The study analyzed more than 12,000 sexually explicit images uploaded by young people and found that the great majority of images had been stolen and published to what Britain's Internet Watch Foundation (IWF), which published the study, calls "parasite" websites.
These para-sites, exclusively devoted to hosting sexual images featuring young subjects, allegedly obtain their material from anywhere they can get it: lost or stolen cellphones, hacked private accounts on Photobucket, Flickr, or Facebook, or from chat sites and Tumblr, a blogging platform notorious for the amount of explicit self-published content by high school and college-age students.
In 2011, the now-defunct IsAnyoneUp.com published tens of thousands of stolen Facebook photos submitted by jaded ex-lovers or angry friends.
[Why Teens and Adults Send X-Rated Texts]

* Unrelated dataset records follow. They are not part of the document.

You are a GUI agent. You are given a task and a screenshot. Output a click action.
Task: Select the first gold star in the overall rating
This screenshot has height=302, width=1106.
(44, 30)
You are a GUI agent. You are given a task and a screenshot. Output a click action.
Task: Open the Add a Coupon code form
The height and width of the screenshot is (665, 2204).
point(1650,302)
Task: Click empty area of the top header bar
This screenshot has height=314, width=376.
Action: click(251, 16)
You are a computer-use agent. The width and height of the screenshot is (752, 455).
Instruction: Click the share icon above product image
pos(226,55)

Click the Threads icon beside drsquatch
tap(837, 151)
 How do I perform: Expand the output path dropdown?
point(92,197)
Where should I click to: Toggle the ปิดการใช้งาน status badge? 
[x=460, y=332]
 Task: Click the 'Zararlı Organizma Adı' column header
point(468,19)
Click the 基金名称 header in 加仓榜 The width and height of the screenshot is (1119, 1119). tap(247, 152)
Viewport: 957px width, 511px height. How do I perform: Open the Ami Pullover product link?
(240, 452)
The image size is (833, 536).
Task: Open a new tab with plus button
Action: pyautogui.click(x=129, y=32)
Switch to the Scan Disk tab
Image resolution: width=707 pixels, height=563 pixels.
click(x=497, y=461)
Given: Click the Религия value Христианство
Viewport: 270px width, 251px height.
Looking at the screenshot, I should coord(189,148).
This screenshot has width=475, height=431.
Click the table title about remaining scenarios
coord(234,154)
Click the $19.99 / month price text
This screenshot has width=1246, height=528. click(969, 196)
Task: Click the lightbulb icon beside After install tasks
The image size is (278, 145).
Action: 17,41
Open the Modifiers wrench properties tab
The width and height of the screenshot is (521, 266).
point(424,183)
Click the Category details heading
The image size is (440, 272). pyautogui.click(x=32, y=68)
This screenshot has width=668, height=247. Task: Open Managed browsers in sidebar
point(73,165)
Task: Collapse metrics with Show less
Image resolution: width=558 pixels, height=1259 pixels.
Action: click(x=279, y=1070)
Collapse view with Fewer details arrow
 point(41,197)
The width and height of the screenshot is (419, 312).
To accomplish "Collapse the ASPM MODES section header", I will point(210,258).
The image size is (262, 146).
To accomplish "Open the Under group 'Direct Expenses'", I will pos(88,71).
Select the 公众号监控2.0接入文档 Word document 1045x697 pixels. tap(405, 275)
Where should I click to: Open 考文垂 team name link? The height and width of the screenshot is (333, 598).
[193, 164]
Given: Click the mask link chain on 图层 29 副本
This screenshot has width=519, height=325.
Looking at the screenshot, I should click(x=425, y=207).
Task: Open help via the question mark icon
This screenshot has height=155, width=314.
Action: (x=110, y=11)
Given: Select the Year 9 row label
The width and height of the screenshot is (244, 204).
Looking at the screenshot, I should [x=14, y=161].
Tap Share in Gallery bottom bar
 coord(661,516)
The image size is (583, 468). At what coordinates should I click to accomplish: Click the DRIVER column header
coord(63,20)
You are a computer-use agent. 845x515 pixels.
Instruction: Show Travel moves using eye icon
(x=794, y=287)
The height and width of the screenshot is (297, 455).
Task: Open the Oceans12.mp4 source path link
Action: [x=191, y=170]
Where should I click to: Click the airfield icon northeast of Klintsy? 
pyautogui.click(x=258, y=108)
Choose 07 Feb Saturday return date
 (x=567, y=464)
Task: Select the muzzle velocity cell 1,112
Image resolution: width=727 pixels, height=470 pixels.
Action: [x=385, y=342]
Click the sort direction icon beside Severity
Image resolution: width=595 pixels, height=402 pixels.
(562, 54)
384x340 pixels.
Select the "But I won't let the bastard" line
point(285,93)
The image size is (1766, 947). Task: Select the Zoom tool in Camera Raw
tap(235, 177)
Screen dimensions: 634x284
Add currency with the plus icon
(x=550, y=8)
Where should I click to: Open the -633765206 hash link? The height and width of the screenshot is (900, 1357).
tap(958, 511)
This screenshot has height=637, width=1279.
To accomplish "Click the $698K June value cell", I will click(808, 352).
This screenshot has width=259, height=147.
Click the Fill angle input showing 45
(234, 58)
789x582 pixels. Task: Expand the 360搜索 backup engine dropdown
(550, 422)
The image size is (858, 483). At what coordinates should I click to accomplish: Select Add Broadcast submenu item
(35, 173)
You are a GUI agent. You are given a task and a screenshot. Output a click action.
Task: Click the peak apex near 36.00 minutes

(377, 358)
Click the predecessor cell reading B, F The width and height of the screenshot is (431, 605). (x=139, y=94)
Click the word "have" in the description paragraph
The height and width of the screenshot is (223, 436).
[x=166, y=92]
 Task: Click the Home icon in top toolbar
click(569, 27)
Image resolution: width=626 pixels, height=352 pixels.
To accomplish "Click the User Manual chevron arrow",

"We need young people to realize that once an image or a video has gone online, they may never be able to remove it entirely," Susie Hargreaves, CEO of the Internet Watch Foundation, told the Guardian newspaper in London. "Once an image has been copied on to a parasite website, it will no longer suffice to simply remove the image from the online account."
David Wright, director of the UK Safer Internet Center, agreed with the study and reiterated a warning to youngsters not to send sexually explicit messages via their phones, either.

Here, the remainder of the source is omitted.